— EXERCISE SET —
a. Answer these about the XY-Evolutions set review:
(i) The TCG version of which games was delayed into the New Year?
(ii) Who is credited with the quotation near the top?
(iii) Which Japanese release is XY-Evolutions the equivalent of?
b. Return a passage of the XY-Evolutions set review word for word. Begin at the words "I have taken" and stop after "Pack 20th Anniversary, XY-Evolutions.".
c. List every Pokémon named in the one-sentence summary under the title of the XY-Evolutions set review.

Opinions and Stories

TCG Set Review: Base Set 5.3 (XY-Evolutions)

A review of XY-Evolutions, in which Beedrill somehow becomes viable again, the BREAK cards are amazing looking, and Slowbro is less tanky than Charizard.

“Blue Eyes White Dragon is my favorite Digiman card!” – My friend Zach

With the Sun and Moon games coming right around the corner, The Pokémon Company International (TPCi) has decided to delay the Trading Card Game (TCG) version into the New Year for reasons. Specifically, they wanted it to be the first set of the next rotation. So what did they do instead? If my guess is right, someone at TPCi said something to the effect of “I know! Let’s appeal to the old fans who got back in due to Pokémon Go by just re-releasing Base Set with XY mechanics!”

I have taken the liberty of meticulously analyzing each and every card in the upcoming TCG set for playability, artistic value, and interesting mechanics. As such, I will be using this article to forgo whatever results I may have picked up from this analysis and just rant about which cards I like and don’t like. So without further ado, here is the twelfth set in the sixth generation, the fifth in the BREAK block, and the equivalent of the Japanese Expansion Pack 20th Anniversary, XY-Evolutions.

— RECORDS —
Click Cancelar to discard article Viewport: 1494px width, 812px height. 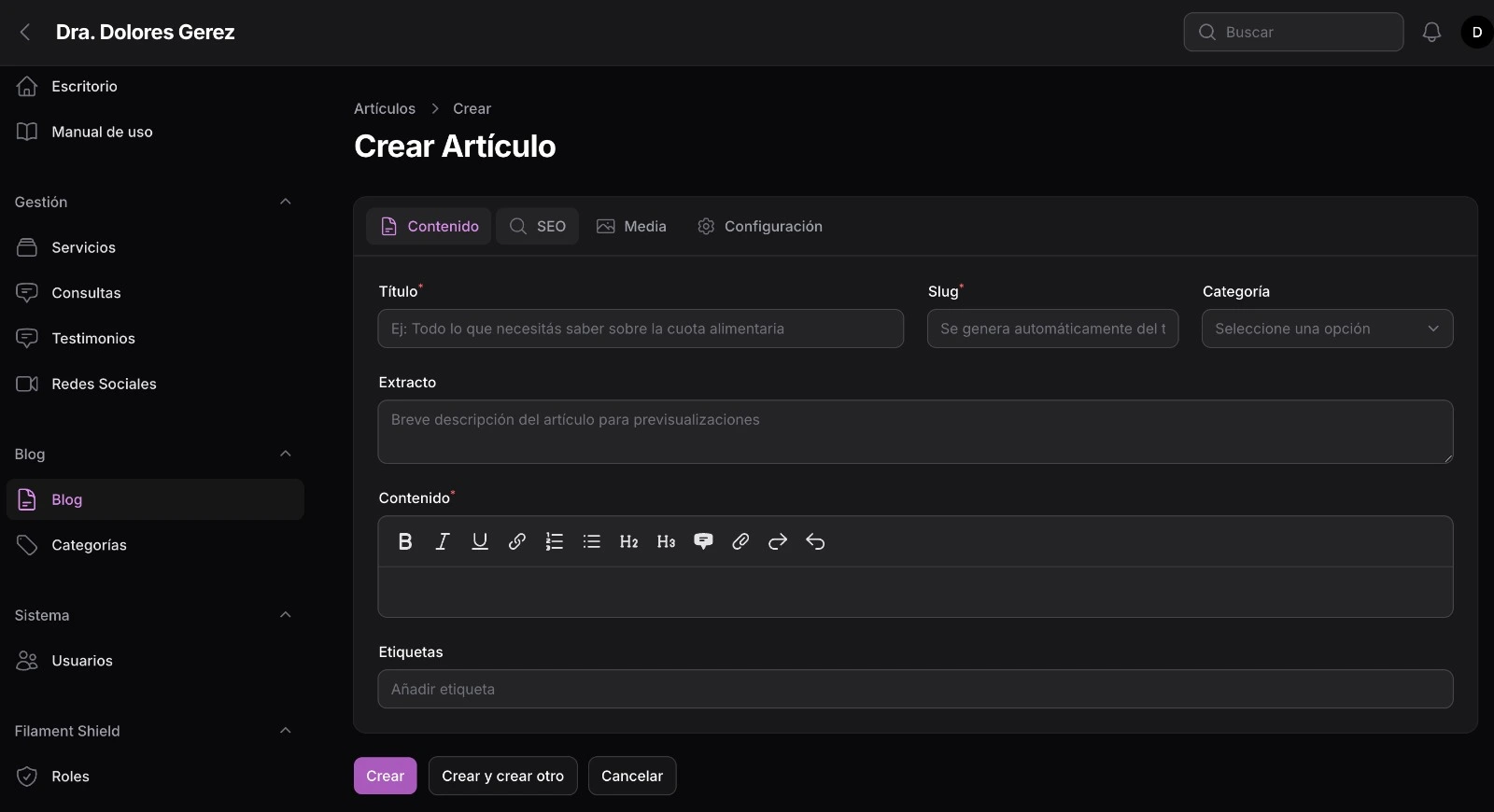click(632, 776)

--

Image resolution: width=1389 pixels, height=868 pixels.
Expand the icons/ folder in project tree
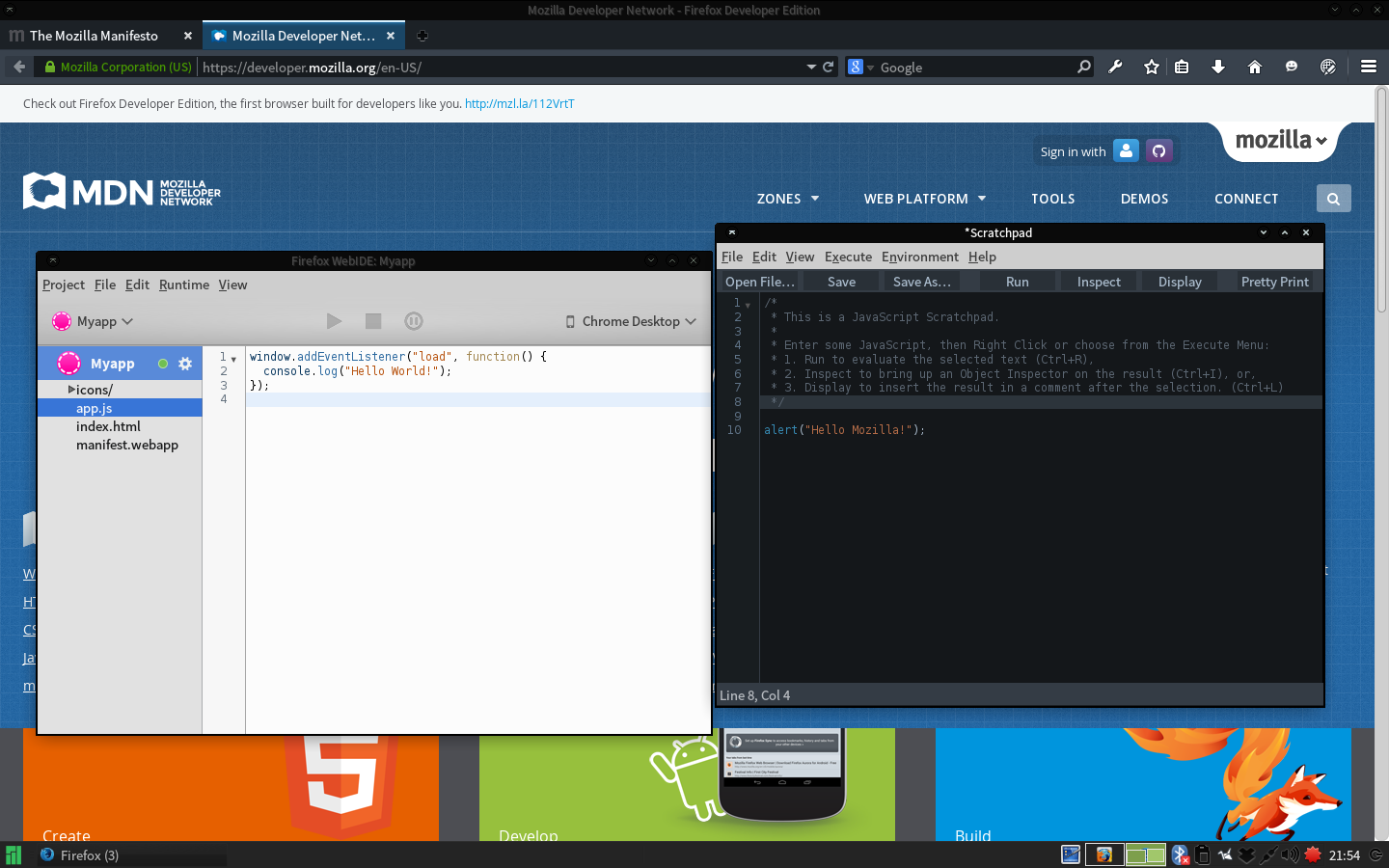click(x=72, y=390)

— OUTPUTS FOR THE TASKS —
a.
(i) Sun and Moon
(ii) The writer's friend Zach
(iii) Expansion Pack 20th Anniversary

b.
I have taken the liberty of meticulously analyzing each and every card in the upcoming TCG set for playability, artistic value, and interesting mechanics. As such, I will be using this article to forgo whatever results I may have picked up from this analysis and just rant about which cards I like and don’t like. So without further ado, here is the twelfth set in the sixth generation, the fifth in the BREAK block, and the equivalent of the Japanese Expansion Pack 20th Anniversary, XY-Evolutions.

c. Beedrill, Slowbro, Charizard